Les agriculteurs porteurs du projet de création de l’association pratiquent les techniques sans labour et le semis direct. Ceux-ci veulent sortir du schéma de comparaison « Labour / Non labour », estimant qu’il n’est plus d’actualité et qu’il n’apporte aucune avancée ni solution à leurs besoins. Ils souhaitent réunir au travers de cette association, des agriculteurs qui partagent les mêmes convictions, afin de mener une réflexion sur la mise en œuvre et le développement de ces techniques, avec pour objectifs d’obtenir des résultats techniques et économiques proches ou comparables à ceux des exploitations conventionnelles.

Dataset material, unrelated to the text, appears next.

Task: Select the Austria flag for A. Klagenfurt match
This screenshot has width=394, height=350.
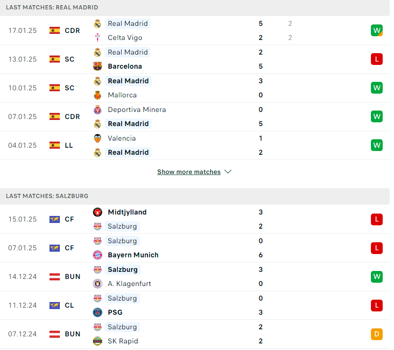Action: (55, 277)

La Chambre d’Agriculture de la Haute Garonne accompagne depuis quelques années des agriculteurs qui pratiquent les TCSL et le semis direct.

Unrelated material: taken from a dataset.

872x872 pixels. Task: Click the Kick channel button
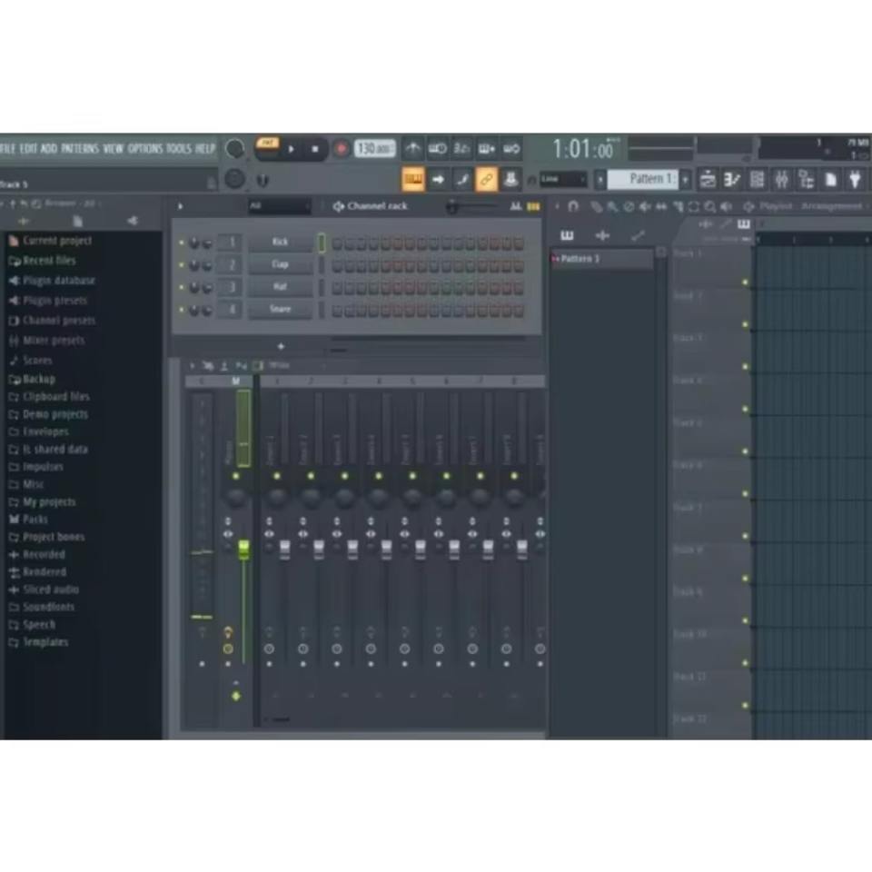(x=280, y=243)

Les agriculteurs estiment que la mise en œuvre de l’agriculture de conservation peut répondre positivement à un certain nombre de problématiques parmi lesquelles :

- La lutte contre l’érosion hydrique, qui est un problème récurant en zone de coteaux ; les régions Midi Pyrénées et Languedoc Roussillon étant classées particulièrement exposées aux risques érosifs (voir rapport Ifen / Inra 2002).
- La lutte contre l’érosion aratoire qui, sans être remarquée par les agriculteurs, est aussi importante que l’érosion hydrique (travaux de Revel).
- La baisse de fertilité des sols consécutive à : La diminution de la matière organique des sols, La réduction de la biomasse lombricienne, L’activité biologique des sols plus réduite.
- Le transfert des produits phytosanitaires, par ruissellement vers les eaux de surfaces.
- La réduction du nombre de passages, qui a pour conséquence une moindre consommation de fuel / ha (en moyenne de -50%) et une diminution des coûts de mécanisation/ha, ont un impact favorable sur les gaz à effet de serre.
- La notion de puits à carbone des TSL et SD, mis en avant par des études américaines ainsi que par des travaux de l’INRA, concluent que : "le travail du sol réduit présente un potentiel de stockage du carbone surtout lorsqu’il est associé à des couverts végétaux".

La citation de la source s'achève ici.